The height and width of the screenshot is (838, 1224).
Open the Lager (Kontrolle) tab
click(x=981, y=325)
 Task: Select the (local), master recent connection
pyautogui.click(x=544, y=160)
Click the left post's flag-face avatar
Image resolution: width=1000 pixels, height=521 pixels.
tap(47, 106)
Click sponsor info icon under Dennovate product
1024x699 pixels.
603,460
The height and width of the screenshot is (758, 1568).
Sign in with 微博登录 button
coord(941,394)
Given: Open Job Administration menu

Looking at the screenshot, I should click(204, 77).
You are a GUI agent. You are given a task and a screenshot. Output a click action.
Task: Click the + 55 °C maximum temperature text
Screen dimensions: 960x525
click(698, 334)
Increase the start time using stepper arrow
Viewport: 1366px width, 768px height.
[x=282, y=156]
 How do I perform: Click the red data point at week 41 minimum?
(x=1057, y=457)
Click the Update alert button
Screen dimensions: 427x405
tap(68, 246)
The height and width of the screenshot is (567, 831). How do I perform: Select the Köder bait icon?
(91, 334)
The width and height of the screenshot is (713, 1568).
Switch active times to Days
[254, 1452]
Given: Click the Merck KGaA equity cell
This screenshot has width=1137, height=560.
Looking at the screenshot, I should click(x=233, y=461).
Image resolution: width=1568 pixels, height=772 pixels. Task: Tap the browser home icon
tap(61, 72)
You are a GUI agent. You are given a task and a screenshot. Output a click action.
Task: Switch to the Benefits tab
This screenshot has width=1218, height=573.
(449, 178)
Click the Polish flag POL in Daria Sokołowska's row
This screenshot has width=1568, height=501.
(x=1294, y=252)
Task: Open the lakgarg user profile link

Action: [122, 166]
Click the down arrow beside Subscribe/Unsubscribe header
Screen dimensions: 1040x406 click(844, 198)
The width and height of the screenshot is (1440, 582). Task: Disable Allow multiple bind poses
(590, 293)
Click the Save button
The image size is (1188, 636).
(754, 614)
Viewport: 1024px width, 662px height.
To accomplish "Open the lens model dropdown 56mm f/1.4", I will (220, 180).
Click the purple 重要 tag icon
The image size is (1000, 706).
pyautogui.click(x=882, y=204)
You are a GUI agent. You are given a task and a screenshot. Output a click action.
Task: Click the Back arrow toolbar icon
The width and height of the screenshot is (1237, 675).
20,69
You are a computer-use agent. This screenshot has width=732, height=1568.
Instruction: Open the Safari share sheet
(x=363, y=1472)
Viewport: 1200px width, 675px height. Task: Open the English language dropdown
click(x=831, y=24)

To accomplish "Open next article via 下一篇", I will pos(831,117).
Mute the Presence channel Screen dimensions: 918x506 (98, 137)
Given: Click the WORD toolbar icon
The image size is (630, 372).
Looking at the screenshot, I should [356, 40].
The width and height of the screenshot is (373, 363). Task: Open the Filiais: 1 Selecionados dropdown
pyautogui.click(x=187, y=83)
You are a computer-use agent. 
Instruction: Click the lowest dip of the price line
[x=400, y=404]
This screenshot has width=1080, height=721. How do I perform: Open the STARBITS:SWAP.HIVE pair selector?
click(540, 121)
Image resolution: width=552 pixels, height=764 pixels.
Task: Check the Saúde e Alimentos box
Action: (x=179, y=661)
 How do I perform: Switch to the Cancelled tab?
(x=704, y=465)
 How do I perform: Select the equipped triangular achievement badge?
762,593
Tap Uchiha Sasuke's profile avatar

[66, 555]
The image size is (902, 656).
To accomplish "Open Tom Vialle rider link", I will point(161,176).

The problem ▸ Transcribe all entries word for word.

Your response ▸
The height and width of the screenshot is (838, 1224).
Open the Lager (Kontrolle) tab
click(x=981, y=325)
 Task: Select the (local), master recent connection
pyautogui.click(x=544, y=160)
Click the left post's flag-face avatar
Image resolution: width=1000 pixels, height=521 pixels.
tap(47, 106)
Click sponsor info icon under Dennovate product
1024x699 pixels.
603,460
The height and width of the screenshot is (758, 1568).
Sign in with 微博登录 button
coord(941,394)
Given: Open Job Administration menu

Looking at the screenshot, I should click(204, 77).
You are a GUI agent. You are given a task and a screenshot. Output a click action.
Task: Click the + 55 °C maximum temperature text
Screen dimensions: 960x525
click(698, 334)
Increase the start time using stepper arrow
Viewport: 1366px width, 768px height.
[x=282, y=156]
 How do I perform: Click the red data point at week 41 minimum?
(x=1057, y=457)
Click the Update alert button
Screen dimensions: 427x405
tap(68, 246)
The height and width of the screenshot is (567, 831). How do I perform: Select the Köder bait icon?
(91, 334)
The width and height of the screenshot is (713, 1568).
Switch active times to Days
[254, 1452]
Given: Click the Merck KGaA equity cell
This screenshot has width=1137, height=560.
Looking at the screenshot, I should click(x=233, y=461).
Image resolution: width=1568 pixels, height=772 pixels. Task: Tap the browser home icon
tap(61, 72)
You are a GUI agent. You are given a task and a screenshot. Output a click action.
Task: Switch to the Benefits tab
This screenshot has width=1218, height=573.
(449, 178)
Click the Polish flag POL in Daria Sokołowska's row
This screenshot has width=1568, height=501.
(x=1294, y=252)
Task: Open the lakgarg user profile link

Action: [122, 166]
Click the down arrow beside Subscribe/Unsubscribe header
Screen dimensions: 1040x406 click(844, 198)
The width and height of the screenshot is (1440, 582). Task: Disable Allow multiple bind poses
(590, 293)
Click the Save button
The image size is (1188, 636).
(754, 614)
Viewport: 1024px width, 662px height.
To accomplish "Open the lens model dropdown 56mm f/1.4", I will (220, 180).
Click the purple 重要 tag icon
The image size is (1000, 706).
pyautogui.click(x=882, y=204)
You are a GUI agent. You are given a task and a screenshot. Output a click action.
Task: Click the Back arrow toolbar icon
The width and height of the screenshot is (1237, 675).
20,69
You are a computer-use agent. This screenshot has width=732, height=1568.
Instruction: Open the Safari share sheet
(x=363, y=1472)
Viewport: 1200px width, 675px height. Task: Open the English language dropdown
click(x=831, y=24)

To accomplish "Open next article via 下一篇", I will pos(831,117).
Mute the Presence channel Screen dimensions: 918x506 (98, 137)
Given: Click the WORD toolbar icon
The image size is (630, 372).
Looking at the screenshot, I should [356, 40].
The width and height of the screenshot is (373, 363). Task: Open the Filiais: 1 Selecionados dropdown
pyautogui.click(x=187, y=83)
You are a computer-use agent. 
Instruction: Click the lowest dip of the price line
[x=400, y=404]
This screenshot has width=1080, height=721. How do I perform: Open the STARBITS:SWAP.HIVE pair selector?
click(540, 121)
Image resolution: width=552 pixels, height=764 pixels.
Task: Check the Saúde e Alimentos box
Action: (x=179, y=661)
 How do I perform: Switch to the Cancelled tab?
(x=704, y=465)
 How do I perform: Select the equipped triangular achievement badge?
762,593
Tap Uchiha Sasuke's profile avatar

[66, 555]
The image size is (902, 656).
To accomplish "Open Tom Vialle rider link", I will point(161,176).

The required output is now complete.